Dear sir, I had extreme satisfaction in receiving your letter, having been in great pain about you, and not knowing where to direct a letter.  Favre(926) told me, you had had an accident, did not say what it was, but that you was not come to town.(927) He received all the letters and parcels safe; for which I give you many thanks, and a thousand more for your kindness in thinking of them, when you was suffering so much.  It was a dreadful conclusion of your travels; but I trust will leave no consequences behind it.  The weather is by no means favourable for a recovery, if it is as severe in England as at Paris.  We have had two or three days of fog, rather than thaw; but the frost is set in again as sharp as ever.  I persisted in going about to churches and convents, till I thought I should have lost my nose and fingers.  I have submitted at last to the season, and lie a-bed all the morning; but I hope in February and March to recover the time I have lost.  I shall not return to England before the end of March, being determined not to hazard any thing.  I continue perfectly well, and few things could tempt me to risk five months more of gout.

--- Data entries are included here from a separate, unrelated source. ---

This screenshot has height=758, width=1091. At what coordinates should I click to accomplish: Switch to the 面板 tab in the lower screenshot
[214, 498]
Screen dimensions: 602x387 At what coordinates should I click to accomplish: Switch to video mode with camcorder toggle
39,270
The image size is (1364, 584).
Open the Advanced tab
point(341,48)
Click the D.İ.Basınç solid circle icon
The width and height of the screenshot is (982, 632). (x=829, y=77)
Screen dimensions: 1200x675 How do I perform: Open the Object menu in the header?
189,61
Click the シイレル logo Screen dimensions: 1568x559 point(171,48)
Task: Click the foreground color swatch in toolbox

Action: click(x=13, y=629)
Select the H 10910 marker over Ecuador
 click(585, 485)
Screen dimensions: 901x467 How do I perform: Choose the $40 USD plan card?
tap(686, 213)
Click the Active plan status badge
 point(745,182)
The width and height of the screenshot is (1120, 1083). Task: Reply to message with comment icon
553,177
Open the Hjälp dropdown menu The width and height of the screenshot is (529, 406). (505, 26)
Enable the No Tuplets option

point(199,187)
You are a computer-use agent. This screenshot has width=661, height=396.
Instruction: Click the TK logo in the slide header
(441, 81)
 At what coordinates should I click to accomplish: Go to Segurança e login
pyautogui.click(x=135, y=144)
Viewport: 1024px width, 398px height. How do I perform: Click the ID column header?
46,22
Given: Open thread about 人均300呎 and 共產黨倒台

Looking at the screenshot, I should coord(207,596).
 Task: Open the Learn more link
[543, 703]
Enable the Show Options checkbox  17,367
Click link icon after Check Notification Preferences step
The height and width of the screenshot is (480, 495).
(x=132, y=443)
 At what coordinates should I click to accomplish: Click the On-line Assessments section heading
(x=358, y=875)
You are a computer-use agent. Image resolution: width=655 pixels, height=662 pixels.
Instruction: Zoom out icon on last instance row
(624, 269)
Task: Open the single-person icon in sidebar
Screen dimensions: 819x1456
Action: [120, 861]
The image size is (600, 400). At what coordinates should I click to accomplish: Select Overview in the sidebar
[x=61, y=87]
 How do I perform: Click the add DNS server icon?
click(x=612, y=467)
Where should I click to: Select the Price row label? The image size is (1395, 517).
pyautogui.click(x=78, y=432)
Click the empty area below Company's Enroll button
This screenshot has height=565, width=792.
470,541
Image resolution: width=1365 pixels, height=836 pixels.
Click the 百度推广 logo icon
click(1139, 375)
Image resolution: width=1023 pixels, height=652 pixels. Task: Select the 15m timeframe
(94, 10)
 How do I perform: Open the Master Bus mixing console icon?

I will certainly bring you some pastils, and have them better packed, if it is possible.  You know how happy I should be if you would send me any other commission.  As you say nothing of the Eton living, I fear that prospect has failed you; which gives me great regret, as it would give me very sensible pleasure to have you fixed somewhere (and not far from me) for your ease and satisfaction.

I am glad the cathedral of Amiens answered your expectation; so has the Sainte Chapelle mine; you did not tell me what charming enamels I should find in the ante-chapel.  I have seen another vast piece, and very fine, of the Constable Montmorenci, at the Mar`echale Duchesse de Luxembourg’s.  Rousseau is gone to England with Mr. Hume.  You will very probably see a letter to Rousseau, in the name of the King of Prussia, writ to laugh at his affectations.  It has made excessive noise here, and I believe quite ruined the author with many philosophers.  When I tell you I was the author, it is telling you how cheap I hold their anger.  If it does not reach you, you shall see it at Strawberry, where I flatter myself I shall see you this summer, and quite well.  Adieu!

(926) A servant of Mr. Walpole’s left in London.

(927) In disembarking at Dover, Mr. Cole met with an accident, that had confined him there three weeks to his bed.